Some pockets of Christianity create a false theology of what a pastor should be by hijacking the biblical roles of a pastor with their own cultural ideals. It is not intentional. In fact, they often agree on the biblical definition of a pastor, but their actions and culture don’t show it. Their culture perpetuates an epitome of pastors that binds them psychologically and drives their behavior.
The Bible describes a pastor as a shepherd who feeds and protects the flock and ideally knows them by name. It is an authoritative intimacy with the congregation that feeds them spiritually with preaching, teaching, and relational discipleship while nurturing, protecting, and guiding their individual spiritual journeys.
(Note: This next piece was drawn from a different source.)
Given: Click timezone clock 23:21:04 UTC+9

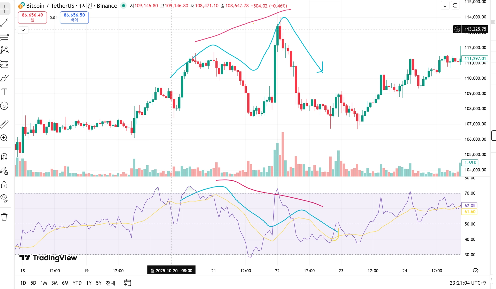Looking at the screenshot, I should point(468,283).
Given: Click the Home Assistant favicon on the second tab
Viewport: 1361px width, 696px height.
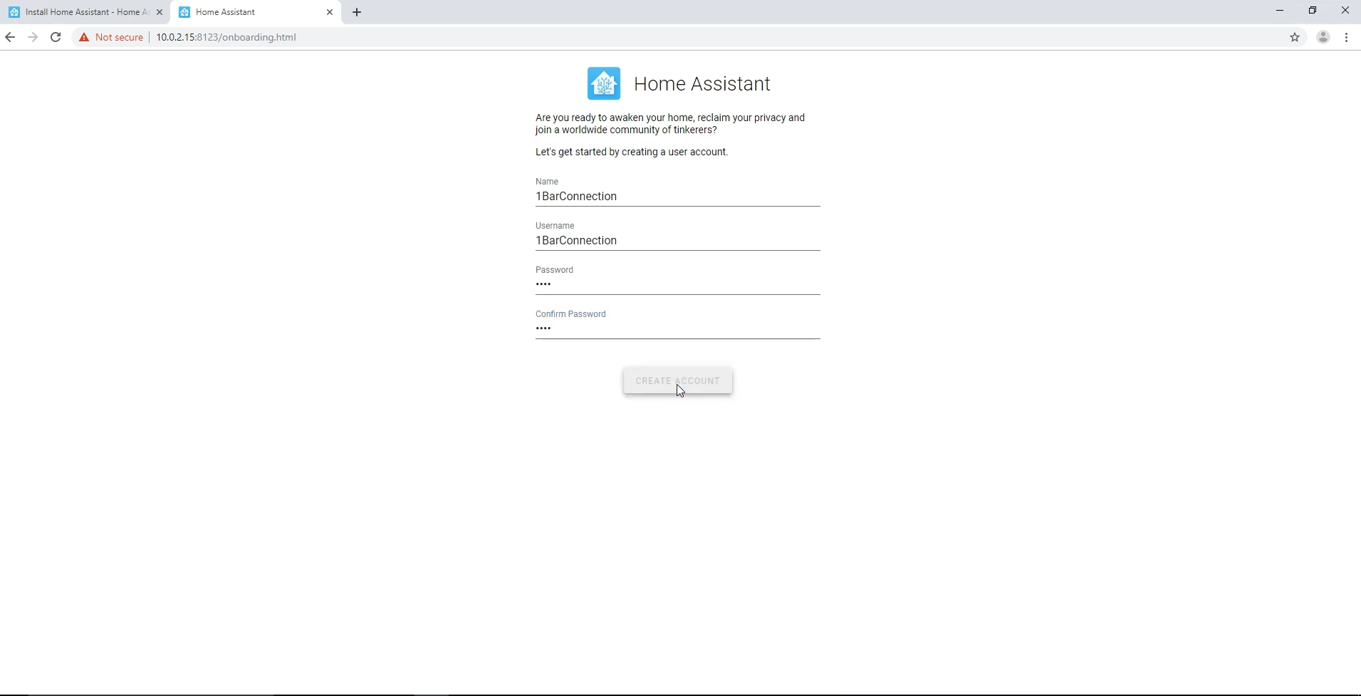Looking at the screenshot, I should click(184, 12).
In some pockets of Christianity, we’ve stopped empowering believers to use their spiritual gifts and created a culture where the pastor is expected to be the eloquent speaker (teaching gift), the counselor (shepherd gift), the CEO (administration gift), the visionary (leadership gift), the motivator (exhortation gift), the scholar (knowledge gift), the expert (wisdom gift), the soul-winner (evangelism gift), the buddy (hospitality gift), the prayer warrior (intercession gift), the spiritualist (discernment, miracles, & faith gifts) as well as a technologist, social media maven, marketer, sex expert, financial strategist, diplomat, comedian, blogger, vlogger, and more.
When you fail to emphasize the responsibility each church member has to own and live out their spiritual gift(s) daily, the pastor will inevitably feel the need to take the responsibility of all the gifts upon his shoulders. This is impossible and unhealthy. The eye can not be a spleen.